* PAGE EXCERPT
........

This sobering thought coincides with the 33rd anniversary of the 1987 U.S. stock market crash. On Oct. 19, 1987 — Black Monday — the Dow Jones Industrial Average
DJIA,
+0.39%

  lost 22.6%. It was the worst one-day percentage drop in U.S. stock market history. If a similarly-sized crash were to occur today, it would take about 6,500 points off the Dow in just one trading day.

Many regulatory reforms were instituted in the wake of the 1987 crash (as well as following other big subsequent drops, such as the so-called Flash Crash in May 2010). As a result, many investors have comforted themselves that another crash won’t happen.

That’s false comfort, according to research conducted by Xavier Gabaix, an economics professor at Harvard University. Two decades ago, along with three physicists at Boston College, he derived a formula that predicts the frequency of big daily changes over long periods of time. Though that frequency is low, it isn’t zero.

........

* DATA SECTION

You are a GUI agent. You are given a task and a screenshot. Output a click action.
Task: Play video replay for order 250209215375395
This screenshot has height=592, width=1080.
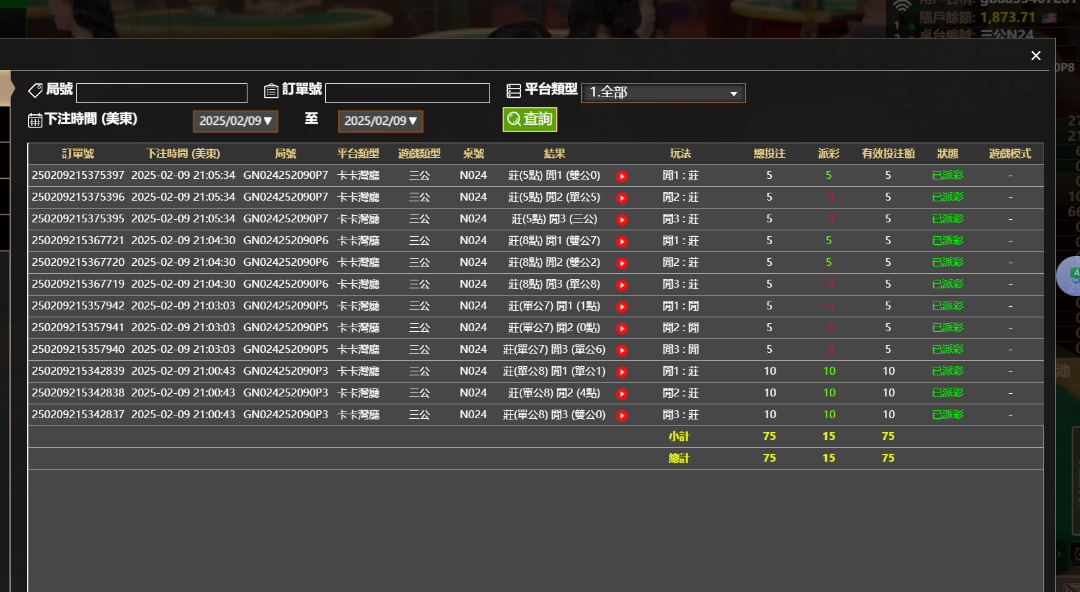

........

* PROBLEM TO WORK ON
Quote the passage about the 1987 stock market crash in full, word for word.

* WRITTEN RESPONSE
This sobering thought coincides with the 33rd anniversary of the 1987 U.S. stock market crash. On Oct. 19, 1987 — Black Monday — the Dow Jones Industrial Average
DJIA,
+0.39%

  lost 22.6%. It was the worst one-day percentage drop in U.S. stock market history. If a similarly-sized crash were to occur today, it would take about 6,500 points off the Dow in just one trading day.

Many regulatory reforms were instituted in the wake of the 1987 crash (as well as following other big subsequent drops, such as the so-called Flash Crash in May 2010). As a result, many investors have comforted themselves that another crash won’t happen.

That’s false comfort, according to research conducted by Xavier Gabaix, an economics professor at Harvard University. Two decades ago, along with three physicists at Boston College, he derived a formula that predicts the frequency of big daily changes over long periods of time. Though that frequency is low, it isn’t zero.